Really nice looking crook! I still haven't done a full upturned nose on one.

Rodney


----------



## dww2 (Feb 4, 2017)

It turned out pretty nice. The shank still has a bit of an S curve to it but overall looked nice.


----------



## nameless (Jun 12, 2013)

dww2 said:


> I decided to take another shot at a fully turned nose since the last one snapped off while cutting it out. I had a few cherry burls which had been kicking around for 10-12 years so I took the best looking one into the shop and sliced a nearly 2 inch thick slab out of the center. Has some worm damage but it was in pretty good shape.
> 
> I drew a handle pattern on it and cut it out. Did some shaping on it and was really impressed by the grain. It is glued to a chestnut shank with a buffalo collar waiting for the epoxy to set. Camera batteries ran out of juice before I could take any more pics though.


It is such an elegant form! Always has been!

I'm wondering, though, about that little turn-up.

What happens to it when one drops the stick, which is inevitable, and it lands on the curlicue??

Just snaps off? Mashes? Put on a bumper? *__-


----------



## dww2 (Feb 4, 2017)

Well, choosing the right bit of wood helps a lot. Since this was a bit of cherry burl with some fairly gnarly grain, it makes it less likely to snap under ordinary use. I very much doubt that anyone would take this stick out for a hike or other places where the likelihood of damage would be increased, but accidents happen. One way to avoid damage would be to saw through the nose and slip a bit of plastic or maybe a few sheets of veneer going in different grain directions.

A previous stick was meant to have a fully turned nose but snapped off during cutting because I ignored the grain strength issue. In the first pic you can just make out my pencil marks for the turned nose. Second pic is after it snapped off and re-shaped. Third is final product.

The ideal material for this sort of stick would be ram's horn or water buffalo, but I don't have access. (Well, I do have some small bit of buffalo horn, but just for making spacers)

A bumper would make the stick kind of ugly, but maybe some hidden airbags.


----------



## Rodney (Jun 12, 2015)

That grain issue is one of the reasons I haven't done an upturned nose. The piece above started as a perfect piece for a crook. No short grain at all.

Nice job on the cherry one.

Rodney


----------



## dww2 (Feb 4, 2017)

Thanks, Rodney. The girlfriend thought the shank of the cherry one was a bit too pale in contrast with the handle so I gave it a couple of coats of cherry flavor Danish oil. It did make the grain stand out a bit more.

Here's a couple more I've been working on. I had a beech handle kicking around for a while that I had put polyurethane on. It was a bit large to be comfortable so I re-did it and stuck it on an elm shank with a deer antler spacer. Another with a dogwood shank, a wide antler spacer which I might try doing some carving on, with a sort of serpentine ash root handle.
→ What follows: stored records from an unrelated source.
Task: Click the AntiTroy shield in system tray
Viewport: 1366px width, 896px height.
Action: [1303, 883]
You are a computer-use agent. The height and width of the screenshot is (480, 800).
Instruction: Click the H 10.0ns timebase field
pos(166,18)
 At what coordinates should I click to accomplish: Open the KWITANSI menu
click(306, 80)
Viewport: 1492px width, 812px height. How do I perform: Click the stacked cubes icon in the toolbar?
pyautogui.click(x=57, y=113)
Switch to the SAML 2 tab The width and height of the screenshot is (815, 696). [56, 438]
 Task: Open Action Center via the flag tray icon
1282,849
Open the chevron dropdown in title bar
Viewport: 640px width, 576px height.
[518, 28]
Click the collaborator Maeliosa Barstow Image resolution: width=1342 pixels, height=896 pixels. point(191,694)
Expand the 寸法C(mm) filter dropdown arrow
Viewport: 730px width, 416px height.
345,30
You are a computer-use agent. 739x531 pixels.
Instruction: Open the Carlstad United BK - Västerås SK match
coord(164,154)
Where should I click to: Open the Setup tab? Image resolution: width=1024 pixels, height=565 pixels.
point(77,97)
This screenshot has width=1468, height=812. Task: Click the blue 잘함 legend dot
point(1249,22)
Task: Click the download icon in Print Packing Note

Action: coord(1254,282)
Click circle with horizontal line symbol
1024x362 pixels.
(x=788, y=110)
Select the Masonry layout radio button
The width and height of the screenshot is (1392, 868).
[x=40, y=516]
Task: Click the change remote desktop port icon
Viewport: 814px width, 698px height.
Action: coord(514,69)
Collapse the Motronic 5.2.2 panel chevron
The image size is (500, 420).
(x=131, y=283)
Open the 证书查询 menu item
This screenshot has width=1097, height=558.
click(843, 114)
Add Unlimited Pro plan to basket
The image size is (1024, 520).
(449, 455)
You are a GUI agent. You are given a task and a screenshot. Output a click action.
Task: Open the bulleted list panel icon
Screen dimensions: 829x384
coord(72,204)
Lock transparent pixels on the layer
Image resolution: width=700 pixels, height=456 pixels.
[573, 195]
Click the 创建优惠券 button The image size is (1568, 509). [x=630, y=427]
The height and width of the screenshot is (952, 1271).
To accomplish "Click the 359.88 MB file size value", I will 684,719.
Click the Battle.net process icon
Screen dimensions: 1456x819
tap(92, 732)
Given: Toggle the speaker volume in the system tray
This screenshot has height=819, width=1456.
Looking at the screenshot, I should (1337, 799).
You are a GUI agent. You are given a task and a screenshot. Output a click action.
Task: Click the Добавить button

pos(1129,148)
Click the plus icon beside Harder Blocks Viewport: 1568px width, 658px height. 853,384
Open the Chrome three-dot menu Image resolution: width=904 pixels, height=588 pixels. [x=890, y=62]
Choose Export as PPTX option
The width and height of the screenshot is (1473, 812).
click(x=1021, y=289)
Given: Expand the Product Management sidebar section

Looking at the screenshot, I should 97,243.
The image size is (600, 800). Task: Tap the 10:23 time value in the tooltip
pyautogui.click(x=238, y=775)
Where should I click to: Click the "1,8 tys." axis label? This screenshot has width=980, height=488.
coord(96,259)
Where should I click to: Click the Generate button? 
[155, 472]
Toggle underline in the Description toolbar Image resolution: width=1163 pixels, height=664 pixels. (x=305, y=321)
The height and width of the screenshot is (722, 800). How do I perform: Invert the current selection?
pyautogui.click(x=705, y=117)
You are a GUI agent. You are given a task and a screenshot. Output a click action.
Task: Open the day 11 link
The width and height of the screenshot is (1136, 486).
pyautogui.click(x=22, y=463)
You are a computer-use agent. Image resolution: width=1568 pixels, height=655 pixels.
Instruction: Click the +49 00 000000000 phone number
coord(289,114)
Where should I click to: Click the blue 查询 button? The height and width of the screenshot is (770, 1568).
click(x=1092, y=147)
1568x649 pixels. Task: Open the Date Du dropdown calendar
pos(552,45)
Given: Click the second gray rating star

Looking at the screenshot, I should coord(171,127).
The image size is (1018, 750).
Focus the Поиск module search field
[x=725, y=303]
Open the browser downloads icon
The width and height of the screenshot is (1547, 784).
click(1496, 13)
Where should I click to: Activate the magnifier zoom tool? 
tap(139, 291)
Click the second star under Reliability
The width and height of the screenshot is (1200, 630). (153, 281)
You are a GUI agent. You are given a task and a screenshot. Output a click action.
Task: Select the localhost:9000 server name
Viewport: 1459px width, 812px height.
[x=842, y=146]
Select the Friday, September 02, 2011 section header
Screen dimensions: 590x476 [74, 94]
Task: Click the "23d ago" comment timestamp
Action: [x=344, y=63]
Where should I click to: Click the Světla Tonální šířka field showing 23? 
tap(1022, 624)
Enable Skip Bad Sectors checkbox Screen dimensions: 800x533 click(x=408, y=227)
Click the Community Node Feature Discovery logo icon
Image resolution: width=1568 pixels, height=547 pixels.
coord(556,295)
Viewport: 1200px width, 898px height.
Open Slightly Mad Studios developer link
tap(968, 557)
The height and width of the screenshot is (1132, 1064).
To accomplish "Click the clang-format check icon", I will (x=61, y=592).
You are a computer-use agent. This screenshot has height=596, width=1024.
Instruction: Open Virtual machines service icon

The ash handle was on a different stick which I didn't like the way it turned out so decided to take the head off and put it on a different shank.


----------



## cobalt (Nov 14, 2013)

nice looking crook you have there

peole make loads of crooks without the handle breaking just get the grain direction right

Alternativly you can always use a hardwood dowel in it to strengthen the crook


----------



## Gloops (Jan 23, 2015)

Good quality plywood makes a interesting and strong crook as shaping through the laminates produces a good looking piece.


----------



## dww2 (Feb 4, 2017)

That is very true, Gloops. I was wandering around the net looking at various styles and found a Dutch maker named Emil Oomen who does a lot with plywood and laminates.

I'm not sure if this will make a working link, but his site is http://www.emiloomen.nl/


----------